== ENTRIES SHOWN ==
=== Begin Enclosure ===

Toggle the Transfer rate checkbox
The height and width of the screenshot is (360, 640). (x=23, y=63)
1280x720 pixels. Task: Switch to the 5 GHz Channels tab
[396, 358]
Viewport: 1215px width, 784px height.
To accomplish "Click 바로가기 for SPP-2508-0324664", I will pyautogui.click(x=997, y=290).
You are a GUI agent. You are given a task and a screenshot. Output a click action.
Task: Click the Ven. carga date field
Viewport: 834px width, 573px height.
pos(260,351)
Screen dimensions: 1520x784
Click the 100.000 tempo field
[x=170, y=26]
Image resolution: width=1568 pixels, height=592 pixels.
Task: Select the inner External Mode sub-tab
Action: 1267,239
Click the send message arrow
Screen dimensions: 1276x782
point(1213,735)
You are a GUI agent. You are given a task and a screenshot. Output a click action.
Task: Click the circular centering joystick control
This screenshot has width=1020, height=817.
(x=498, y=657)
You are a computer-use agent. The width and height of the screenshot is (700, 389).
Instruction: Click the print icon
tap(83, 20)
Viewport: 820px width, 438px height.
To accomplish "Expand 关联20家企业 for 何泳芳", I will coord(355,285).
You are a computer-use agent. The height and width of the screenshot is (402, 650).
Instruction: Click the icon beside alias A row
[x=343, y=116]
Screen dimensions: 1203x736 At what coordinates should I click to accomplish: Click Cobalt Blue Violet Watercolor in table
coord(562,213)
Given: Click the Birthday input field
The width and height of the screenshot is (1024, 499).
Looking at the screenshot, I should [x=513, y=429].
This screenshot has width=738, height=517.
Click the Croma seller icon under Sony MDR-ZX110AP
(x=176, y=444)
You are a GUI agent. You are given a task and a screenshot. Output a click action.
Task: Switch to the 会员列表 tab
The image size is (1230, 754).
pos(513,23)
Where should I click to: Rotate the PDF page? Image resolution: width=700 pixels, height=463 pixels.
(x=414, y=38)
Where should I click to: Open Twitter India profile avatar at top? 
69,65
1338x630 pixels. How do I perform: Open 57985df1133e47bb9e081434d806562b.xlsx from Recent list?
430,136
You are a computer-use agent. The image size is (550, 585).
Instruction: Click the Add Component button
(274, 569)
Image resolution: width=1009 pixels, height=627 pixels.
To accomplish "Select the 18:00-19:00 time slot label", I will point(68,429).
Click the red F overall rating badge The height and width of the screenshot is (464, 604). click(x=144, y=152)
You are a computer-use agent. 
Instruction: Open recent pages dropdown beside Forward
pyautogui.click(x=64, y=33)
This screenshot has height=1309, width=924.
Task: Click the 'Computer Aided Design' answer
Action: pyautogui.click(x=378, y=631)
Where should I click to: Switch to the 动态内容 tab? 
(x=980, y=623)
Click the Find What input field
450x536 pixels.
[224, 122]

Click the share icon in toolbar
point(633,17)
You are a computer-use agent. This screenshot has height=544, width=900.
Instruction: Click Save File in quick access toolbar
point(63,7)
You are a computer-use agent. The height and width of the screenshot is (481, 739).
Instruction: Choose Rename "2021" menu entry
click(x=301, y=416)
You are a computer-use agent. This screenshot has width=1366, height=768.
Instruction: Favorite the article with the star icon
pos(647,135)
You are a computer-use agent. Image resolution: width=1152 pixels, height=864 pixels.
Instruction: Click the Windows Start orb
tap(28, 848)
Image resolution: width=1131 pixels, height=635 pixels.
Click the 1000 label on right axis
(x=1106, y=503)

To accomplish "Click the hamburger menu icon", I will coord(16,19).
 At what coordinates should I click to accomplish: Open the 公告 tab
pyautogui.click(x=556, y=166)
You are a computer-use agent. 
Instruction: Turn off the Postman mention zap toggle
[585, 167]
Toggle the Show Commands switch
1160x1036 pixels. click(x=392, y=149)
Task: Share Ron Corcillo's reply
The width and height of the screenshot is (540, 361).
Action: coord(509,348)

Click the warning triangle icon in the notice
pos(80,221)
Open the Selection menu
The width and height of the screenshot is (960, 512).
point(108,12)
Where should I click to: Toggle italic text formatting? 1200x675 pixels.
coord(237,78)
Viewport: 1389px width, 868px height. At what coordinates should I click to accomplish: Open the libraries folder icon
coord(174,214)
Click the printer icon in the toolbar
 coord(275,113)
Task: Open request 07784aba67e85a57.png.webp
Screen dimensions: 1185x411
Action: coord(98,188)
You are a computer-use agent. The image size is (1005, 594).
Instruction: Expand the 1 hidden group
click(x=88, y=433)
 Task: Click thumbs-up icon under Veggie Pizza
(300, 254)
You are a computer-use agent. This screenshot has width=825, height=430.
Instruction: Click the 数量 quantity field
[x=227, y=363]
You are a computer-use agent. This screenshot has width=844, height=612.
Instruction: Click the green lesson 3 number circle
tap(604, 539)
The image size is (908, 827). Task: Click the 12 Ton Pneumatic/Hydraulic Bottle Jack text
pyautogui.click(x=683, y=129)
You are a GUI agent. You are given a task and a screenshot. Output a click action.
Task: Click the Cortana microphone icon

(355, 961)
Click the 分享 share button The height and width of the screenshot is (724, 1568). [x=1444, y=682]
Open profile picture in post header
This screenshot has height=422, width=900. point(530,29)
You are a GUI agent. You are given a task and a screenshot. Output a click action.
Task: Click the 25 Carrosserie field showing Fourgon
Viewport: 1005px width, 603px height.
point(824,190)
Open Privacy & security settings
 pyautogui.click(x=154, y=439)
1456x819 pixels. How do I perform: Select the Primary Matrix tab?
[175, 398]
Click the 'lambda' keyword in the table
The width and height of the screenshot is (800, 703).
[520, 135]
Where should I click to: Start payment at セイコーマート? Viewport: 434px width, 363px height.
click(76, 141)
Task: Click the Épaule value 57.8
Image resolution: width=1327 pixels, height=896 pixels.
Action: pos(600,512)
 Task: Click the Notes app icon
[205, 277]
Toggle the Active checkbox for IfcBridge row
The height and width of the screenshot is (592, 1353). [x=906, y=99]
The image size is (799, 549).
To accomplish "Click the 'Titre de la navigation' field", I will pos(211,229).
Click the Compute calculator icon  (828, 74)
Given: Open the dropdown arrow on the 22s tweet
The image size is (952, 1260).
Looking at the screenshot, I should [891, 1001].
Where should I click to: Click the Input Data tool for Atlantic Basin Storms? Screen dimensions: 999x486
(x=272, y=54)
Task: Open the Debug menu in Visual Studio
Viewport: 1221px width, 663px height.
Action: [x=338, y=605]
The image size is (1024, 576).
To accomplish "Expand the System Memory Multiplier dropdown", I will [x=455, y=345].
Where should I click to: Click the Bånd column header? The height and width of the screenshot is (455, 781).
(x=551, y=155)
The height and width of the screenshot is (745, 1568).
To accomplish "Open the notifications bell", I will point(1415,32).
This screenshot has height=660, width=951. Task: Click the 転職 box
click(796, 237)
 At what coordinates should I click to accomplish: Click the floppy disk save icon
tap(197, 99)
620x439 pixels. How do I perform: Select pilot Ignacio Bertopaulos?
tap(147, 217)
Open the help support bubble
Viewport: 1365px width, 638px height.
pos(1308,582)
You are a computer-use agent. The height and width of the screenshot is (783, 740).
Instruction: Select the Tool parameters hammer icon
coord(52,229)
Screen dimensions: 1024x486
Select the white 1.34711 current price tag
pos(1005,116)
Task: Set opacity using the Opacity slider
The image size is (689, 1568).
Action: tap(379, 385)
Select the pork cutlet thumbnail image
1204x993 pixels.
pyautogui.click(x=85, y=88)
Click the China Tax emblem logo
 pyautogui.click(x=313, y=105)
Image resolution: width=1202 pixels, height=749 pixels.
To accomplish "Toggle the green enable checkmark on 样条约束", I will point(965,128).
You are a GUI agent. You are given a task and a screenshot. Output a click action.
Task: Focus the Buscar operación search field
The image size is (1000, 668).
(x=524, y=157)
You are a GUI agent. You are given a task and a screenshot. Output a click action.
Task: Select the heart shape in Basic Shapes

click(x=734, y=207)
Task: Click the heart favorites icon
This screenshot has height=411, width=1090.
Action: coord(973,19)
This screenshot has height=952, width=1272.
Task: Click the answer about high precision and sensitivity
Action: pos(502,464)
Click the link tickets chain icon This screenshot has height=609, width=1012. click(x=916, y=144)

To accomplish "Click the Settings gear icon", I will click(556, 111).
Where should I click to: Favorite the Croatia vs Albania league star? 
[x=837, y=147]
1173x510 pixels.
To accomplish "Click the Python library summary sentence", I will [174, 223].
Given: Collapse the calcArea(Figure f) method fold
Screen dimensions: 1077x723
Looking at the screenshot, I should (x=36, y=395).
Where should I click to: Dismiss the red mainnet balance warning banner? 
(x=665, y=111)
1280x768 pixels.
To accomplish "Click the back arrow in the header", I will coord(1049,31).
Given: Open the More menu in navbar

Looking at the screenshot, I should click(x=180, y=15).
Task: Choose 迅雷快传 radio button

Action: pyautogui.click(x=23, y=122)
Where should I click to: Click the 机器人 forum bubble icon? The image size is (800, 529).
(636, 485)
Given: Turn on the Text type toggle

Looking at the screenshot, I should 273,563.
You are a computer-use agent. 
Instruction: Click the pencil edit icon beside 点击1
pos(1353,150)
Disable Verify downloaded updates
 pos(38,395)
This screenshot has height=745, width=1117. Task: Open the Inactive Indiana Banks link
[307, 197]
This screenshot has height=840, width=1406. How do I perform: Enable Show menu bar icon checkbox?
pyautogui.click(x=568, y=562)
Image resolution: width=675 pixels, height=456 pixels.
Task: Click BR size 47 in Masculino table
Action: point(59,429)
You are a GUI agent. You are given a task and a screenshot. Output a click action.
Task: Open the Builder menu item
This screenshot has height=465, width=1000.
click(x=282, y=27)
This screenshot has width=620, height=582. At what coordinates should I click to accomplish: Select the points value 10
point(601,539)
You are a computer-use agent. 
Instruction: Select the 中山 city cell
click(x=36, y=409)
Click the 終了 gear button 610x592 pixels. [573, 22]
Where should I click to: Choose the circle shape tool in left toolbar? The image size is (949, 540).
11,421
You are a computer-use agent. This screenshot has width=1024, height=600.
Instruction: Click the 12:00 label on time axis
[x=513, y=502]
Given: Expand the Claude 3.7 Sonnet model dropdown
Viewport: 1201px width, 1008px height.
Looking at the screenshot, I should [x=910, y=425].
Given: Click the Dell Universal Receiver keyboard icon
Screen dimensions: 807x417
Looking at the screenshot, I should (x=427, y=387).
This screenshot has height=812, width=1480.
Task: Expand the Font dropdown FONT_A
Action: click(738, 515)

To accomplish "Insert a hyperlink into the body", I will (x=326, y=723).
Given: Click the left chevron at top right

=== End Enclosure ===

Exactly how many lines in the listing above contain the string "arrow"? Give the number without comment.

3